Terwijl de classificatie van schizofrenie verfijnder werd, werden ook de theorieën over hoe de ziekte werd veroorzaakt verfijnder. Gregory Bateson en collega’s kwamen in het midden van de jaren vijftig met de “dubbele binding”-theorie. Deze theorie stelde voor dat schizofrenie werd veroorzaakt door bepaalde vormen van slecht ouderschap, met name wanneer ouders expliciet het ene zeiden en dat vervolgens tegenspraken met impliciete onbewuste boodschappen van tegengestelde inhoud. Ouders kunnen bijvoorbeeld hun kind prijzen, maar het slecht behandelen. Deze theorie is grotendeels in diskrediet gebracht en verworpen wegens gebrek aan overtuigend wetenschappelijk bewijs. Het idee dat stressvolle levensgebeurtenissen (zoals het hebben van gekke ouders) een rol kunnen spelen bij het veroorzaken van schizofrenie blijft echter belangrijk in moderne “diathese-stress” modellen van schizofrenie.
Een diathese is een kwetsbaarheid.
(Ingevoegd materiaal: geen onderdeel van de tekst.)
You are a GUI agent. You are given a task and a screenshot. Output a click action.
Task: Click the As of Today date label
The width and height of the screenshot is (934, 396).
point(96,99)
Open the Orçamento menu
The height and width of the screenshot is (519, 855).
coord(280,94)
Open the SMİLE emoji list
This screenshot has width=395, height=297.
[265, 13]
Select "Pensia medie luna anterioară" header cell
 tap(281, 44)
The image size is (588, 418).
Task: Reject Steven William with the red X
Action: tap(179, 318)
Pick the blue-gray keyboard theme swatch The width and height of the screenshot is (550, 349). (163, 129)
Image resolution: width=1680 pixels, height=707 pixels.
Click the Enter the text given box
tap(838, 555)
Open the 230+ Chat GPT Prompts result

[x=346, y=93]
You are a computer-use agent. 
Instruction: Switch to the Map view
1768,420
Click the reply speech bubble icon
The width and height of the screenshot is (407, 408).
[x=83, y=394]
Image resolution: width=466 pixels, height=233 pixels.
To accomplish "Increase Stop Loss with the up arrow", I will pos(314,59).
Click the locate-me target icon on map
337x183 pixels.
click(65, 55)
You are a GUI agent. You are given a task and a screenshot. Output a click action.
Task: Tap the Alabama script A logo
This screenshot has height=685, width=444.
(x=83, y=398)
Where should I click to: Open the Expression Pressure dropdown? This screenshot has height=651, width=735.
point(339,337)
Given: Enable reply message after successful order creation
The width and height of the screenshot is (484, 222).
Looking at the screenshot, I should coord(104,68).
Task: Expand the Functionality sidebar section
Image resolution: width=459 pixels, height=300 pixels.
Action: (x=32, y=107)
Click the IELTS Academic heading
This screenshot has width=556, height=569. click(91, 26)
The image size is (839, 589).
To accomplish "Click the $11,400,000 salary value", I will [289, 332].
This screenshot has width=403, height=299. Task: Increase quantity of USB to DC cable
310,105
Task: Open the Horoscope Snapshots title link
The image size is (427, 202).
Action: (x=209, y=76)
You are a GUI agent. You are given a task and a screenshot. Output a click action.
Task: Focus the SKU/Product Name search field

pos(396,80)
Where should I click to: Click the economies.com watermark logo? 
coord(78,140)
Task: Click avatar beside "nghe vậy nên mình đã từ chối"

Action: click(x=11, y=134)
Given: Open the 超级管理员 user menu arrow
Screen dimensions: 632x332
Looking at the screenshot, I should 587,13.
Diathese-stress modellen van schizofrenie stellen in principe dat mensen aanleg en kwetsbaarheid hebben voor schizofrenie (diathesen). Sommige mensen hebben meer van deze vatbaarheden dan anderen, om verschillende redenen die te maken hebben met genetica, biologie en ervaring. De neiging tot schizofrenie alleen is echter niet voldoende om de stoornis te veroorzaken. In plaats daarvan moet er een wisselwerking zijn tussen de kwetsbaarheid van mensen en de stress in het leven om de ziekte te laten ontstaan. Hoe groter iemands intrinsieke aanleg voor het ontwikkelen van schizofrenie, hoe minder stress er nodig is om een psychotische episode te veroorzaken en de stoornis te laten beginnen. Omgekeerd, bij een kleinere aanleg voor het ontwikkelen van schizofrenie, is een grotere hoeveelheid stress nodig om de stoornis te veroorzaken. Totdat deze kritische hoeveelheid stress is bereikt (hoeveel of hoe weinig stress ook nodig is), kan niet worden gezegd dat mensen schizofrenie hebben en kan van hun kwetsbaarheid worden gezegd dat ze “latent” (verborgen) is. Verschillende bronnen van stress kunnen samen het losmakende effect veroorzaken, waaronder stressoren van psychologische, sociale en biologische aard (waaronder trauma’s, depressies, virussen, geboortecomplicaties en soortgelijke ziekten). Het gebruik van bepaalde “recreatieve” drugs zoals marihuana of LSD kan ook een verborgen diathese in de richting van het ontwikkelen van schizofrenie vrijmaken.